Nothing but the data below, returned exactly, should appear in the answer.

--- DATA FOR REVIEW ---

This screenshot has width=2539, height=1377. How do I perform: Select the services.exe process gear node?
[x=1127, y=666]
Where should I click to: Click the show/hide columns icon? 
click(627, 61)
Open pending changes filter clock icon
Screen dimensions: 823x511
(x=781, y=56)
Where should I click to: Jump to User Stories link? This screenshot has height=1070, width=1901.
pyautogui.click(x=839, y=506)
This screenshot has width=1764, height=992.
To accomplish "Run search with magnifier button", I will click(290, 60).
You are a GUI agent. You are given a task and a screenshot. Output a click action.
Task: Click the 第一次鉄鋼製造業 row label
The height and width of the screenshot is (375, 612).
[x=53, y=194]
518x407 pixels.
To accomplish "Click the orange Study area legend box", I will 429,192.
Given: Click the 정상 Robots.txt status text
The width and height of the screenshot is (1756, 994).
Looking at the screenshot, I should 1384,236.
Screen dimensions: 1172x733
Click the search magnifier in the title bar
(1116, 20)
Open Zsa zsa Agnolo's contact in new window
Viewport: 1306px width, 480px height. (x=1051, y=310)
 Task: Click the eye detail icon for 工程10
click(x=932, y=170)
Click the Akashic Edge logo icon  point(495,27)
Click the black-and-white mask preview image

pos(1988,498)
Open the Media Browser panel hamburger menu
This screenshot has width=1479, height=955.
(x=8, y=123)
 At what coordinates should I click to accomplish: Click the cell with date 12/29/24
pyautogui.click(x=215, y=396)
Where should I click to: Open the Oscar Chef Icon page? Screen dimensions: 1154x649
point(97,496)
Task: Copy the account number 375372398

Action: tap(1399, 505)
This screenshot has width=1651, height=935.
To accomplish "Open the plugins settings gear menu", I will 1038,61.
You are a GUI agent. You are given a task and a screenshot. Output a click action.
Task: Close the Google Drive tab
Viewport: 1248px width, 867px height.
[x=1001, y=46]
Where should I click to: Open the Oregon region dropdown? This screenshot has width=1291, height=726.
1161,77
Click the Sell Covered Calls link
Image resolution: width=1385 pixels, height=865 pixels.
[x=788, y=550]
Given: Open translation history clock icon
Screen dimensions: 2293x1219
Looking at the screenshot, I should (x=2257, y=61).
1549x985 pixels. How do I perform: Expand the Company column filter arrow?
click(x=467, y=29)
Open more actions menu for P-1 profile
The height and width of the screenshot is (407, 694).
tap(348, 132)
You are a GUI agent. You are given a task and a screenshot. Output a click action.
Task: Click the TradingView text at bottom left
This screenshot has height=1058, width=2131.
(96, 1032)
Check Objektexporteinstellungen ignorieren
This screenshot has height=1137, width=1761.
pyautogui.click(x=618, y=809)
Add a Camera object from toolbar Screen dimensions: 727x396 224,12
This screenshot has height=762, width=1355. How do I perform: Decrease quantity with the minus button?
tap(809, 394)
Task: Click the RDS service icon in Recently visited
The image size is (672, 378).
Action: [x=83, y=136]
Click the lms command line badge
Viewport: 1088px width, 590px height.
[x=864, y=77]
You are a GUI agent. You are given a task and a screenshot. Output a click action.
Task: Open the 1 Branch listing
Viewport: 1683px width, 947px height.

---

## REPLY TO THE TASK
This screenshot has width=2539, height=1377. How do I perform: Select the services.exe process gear node?
[x=1127, y=666]
Where should I click to: Click the show/hide columns icon? 
click(627, 61)
Open pending changes filter clock icon
Screen dimensions: 823x511
(x=781, y=56)
Where should I click to: Jump to User Stories link? This screenshot has height=1070, width=1901.
pyautogui.click(x=839, y=506)
This screenshot has width=1764, height=992.
To accomplish "Run search with magnifier button", I will click(290, 60).
You are a GUI agent. You are given a task and a screenshot. Output a click action.
Task: Click the 第一次鉄鋼製造業 row label
The height and width of the screenshot is (375, 612).
[x=53, y=194]
518x407 pixels.
To accomplish "Click the orange Study area legend box", I will 429,192.
Given: Click the 정상 Robots.txt status text
The width and height of the screenshot is (1756, 994).
Looking at the screenshot, I should 1384,236.
Screen dimensions: 1172x733
Click the search magnifier in the title bar
(1116, 20)
Open Zsa zsa Agnolo's contact in new window
Viewport: 1306px width, 480px height. (x=1051, y=310)
 Task: Click the eye detail icon for 工程10
click(x=932, y=170)
Click the Akashic Edge logo icon  point(495,27)
Click the black-and-white mask preview image

pos(1988,498)
Open the Media Browser panel hamburger menu
This screenshot has width=1479, height=955.
(x=8, y=123)
 At what coordinates should I click to accomplish: Click the cell with date 12/29/24
pyautogui.click(x=215, y=396)
Where should I click to: Open the Oscar Chef Icon page? Screen dimensions: 1154x649
point(97,496)
Task: Copy the account number 375372398

Action: tap(1399, 505)
This screenshot has width=1651, height=935.
To accomplish "Open the plugins settings gear menu", I will 1038,61.
You are a GUI agent. You are given a task and a screenshot. Output a click action.
Task: Close the Google Drive tab
Viewport: 1248px width, 867px height.
[x=1001, y=46]
Where should I click to: Open the Oregon region dropdown? This screenshot has width=1291, height=726.
1161,77
Click the Sell Covered Calls link
Image resolution: width=1385 pixels, height=865 pixels.
[x=788, y=550]
Given: Open translation history clock icon
Screen dimensions: 2293x1219
Looking at the screenshot, I should (x=2257, y=61).
1549x985 pixels. How do I perform: Expand the Company column filter arrow?
click(x=467, y=29)
Open more actions menu for P-1 profile
The height and width of the screenshot is (407, 694).
tap(348, 132)
You are a GUI agent. You are given a task and a screenshot. Output a click action.
Task: Click the TradingView text at bottom left
This screenshot has height=1058, width=2131.
(96, 1032)
Check Objektexporteinstellungen ignorieren
This screenshot has height=1137, width=1761.
pyautogui.click(x=618, y=809)
Add a Camera object from toolbar Screen dimensions: 727x396 224,12
This screenshot has height=762, width=1355. How do I perform: Decrease quantity with the minus button?
tap(809, 394)
Task: Click the RDS service icon in Recently visited
The image size is (672, 378).
Action: [x=83, y=136]
Click the lms command line badge
Viewport: 1088px width, 590px height.
[x=864, y=77]
You are a GUI agent. You are given a task and a screenshot. Output a click action.
Task: Open the 1 Branch listing
Viewport: 1683px width, 947px height.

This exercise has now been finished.